Earlier this week, I was talking with a friend who just moved from Massachusetts to Cleveland, they were a bit surprised about the use of middle school and junior high were both used to describe schools consisting of Grades 6-8.
I was curious about this myself and wondered which was used more often in Ohio and this general outline that I use for counting the use of middle school and junior high in ohio can be used applied if you want to see which tag is used more often in a specific state, country, or other place.
Of course, there’s multiple ways to do this and I wish there an easier way but here’s what a I did….
Because I was comparing 2 tags within an entire state, I couldn’t use the USA implementation of taginfo which uses the entire USA, and I couldn’t open an OSM file containing the entire state of ohio in an osm editor like josm..
So, for my state of ohio, I figured this answer out by:
1. downloading an extract of my state from geofabrik.
- Create the postgis database (I have ubuntu 12.04, postgis 2.0, postgresql 9.1, I assume you already have this installed; commands are different if you’re using postgis 1.5… I should explain this step out more clearly in a different post since I never found good introductory documentation for postgis/postgresql/osm when I first starting learning this back in ’11.)
2a. createdb nameofyourdatabase
2.b psql -d nameofyourdatabase -c “CREATE EXTENSION postgis;”

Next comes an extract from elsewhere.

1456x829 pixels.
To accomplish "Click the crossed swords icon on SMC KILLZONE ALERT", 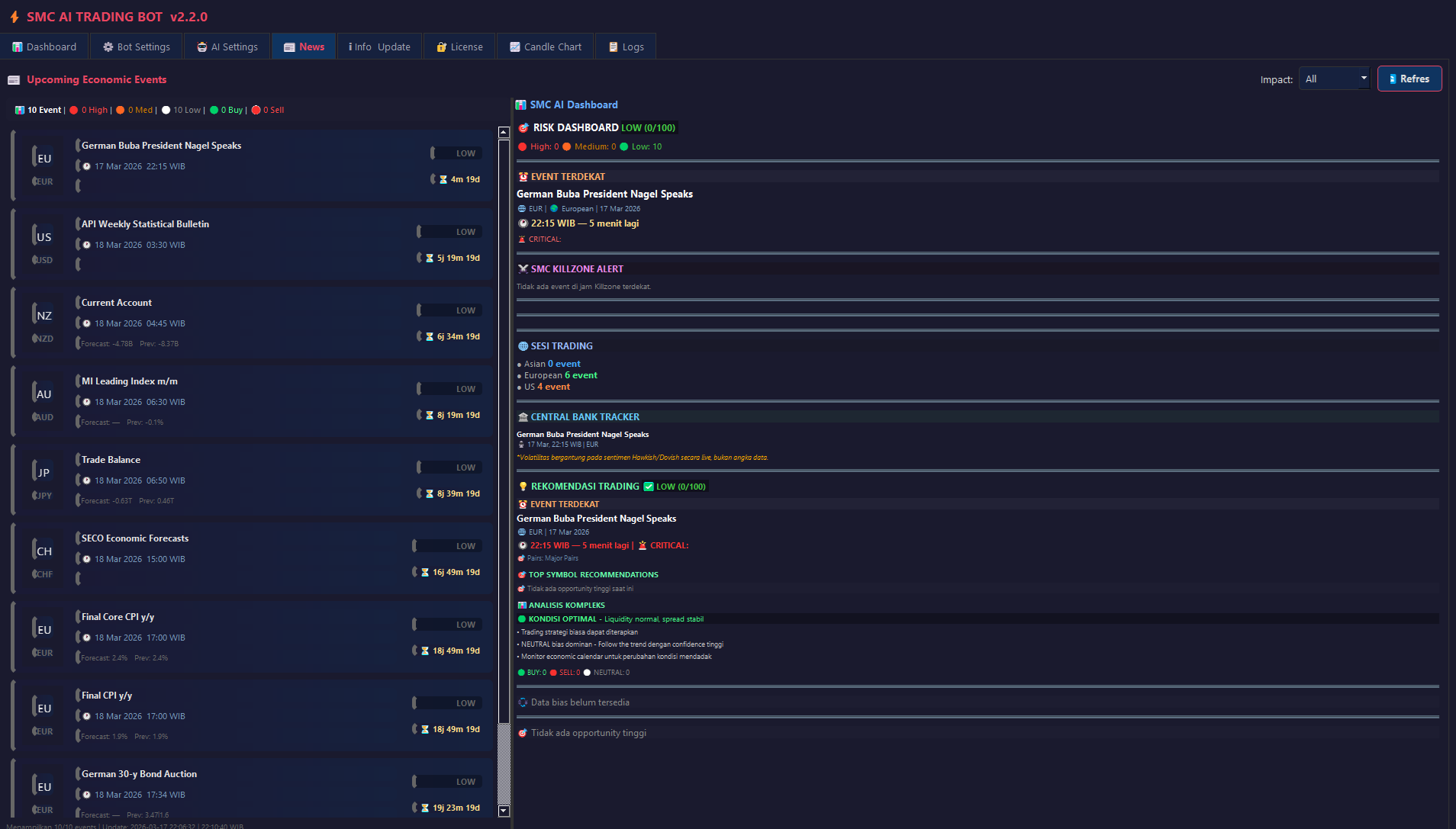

3. Fill your database with the OSM data through the osm2pgsql software by the following command: osm2pgsql -s -d nameofyourdb ~/path/to/data.osm.pbf
- Using pgadmin, with the gui, I connected to my database and I clicked on magnifying glass with SQL within it and entered the following SQL. input the following SQL:
SELECT name from planet_osm_polygon WHERE lower(name) ~ ‘junior high’ UNION ALL select name from planet_osm_point WHERE lower(name) ~ ‘junior high’ ORDER BY name
(thanks to Paul Norman to assist me with the proper SQL query syntax).
SELECT name from planet_osm_polygon WHERE lower(name) ~ ‘junior high’
this means is that I selected all closed ways that has the name ‘junior high’ in it (case insensitive).
Now here’s what the finer points of what syntax means:
* name – This is the column ‘name’. Now, osm2pgsql creates columns based on the first half, also called the ‘key’, of an osm tag. Osm tags are written out as key=value
Other columns generated by your osm2pgsql include highway, amenity, leisure, and many more. Because it’s highly unlikely that there’s a store named junior high and the sake of simplicity, I didn’t need to specify that a tag must have amenity=school and have junior high in its name.
- planet_osm_polygon – This is the name of a table in osm2pgsql that contains all closed ways. Here’s the names of the other tables in osm2pgsql.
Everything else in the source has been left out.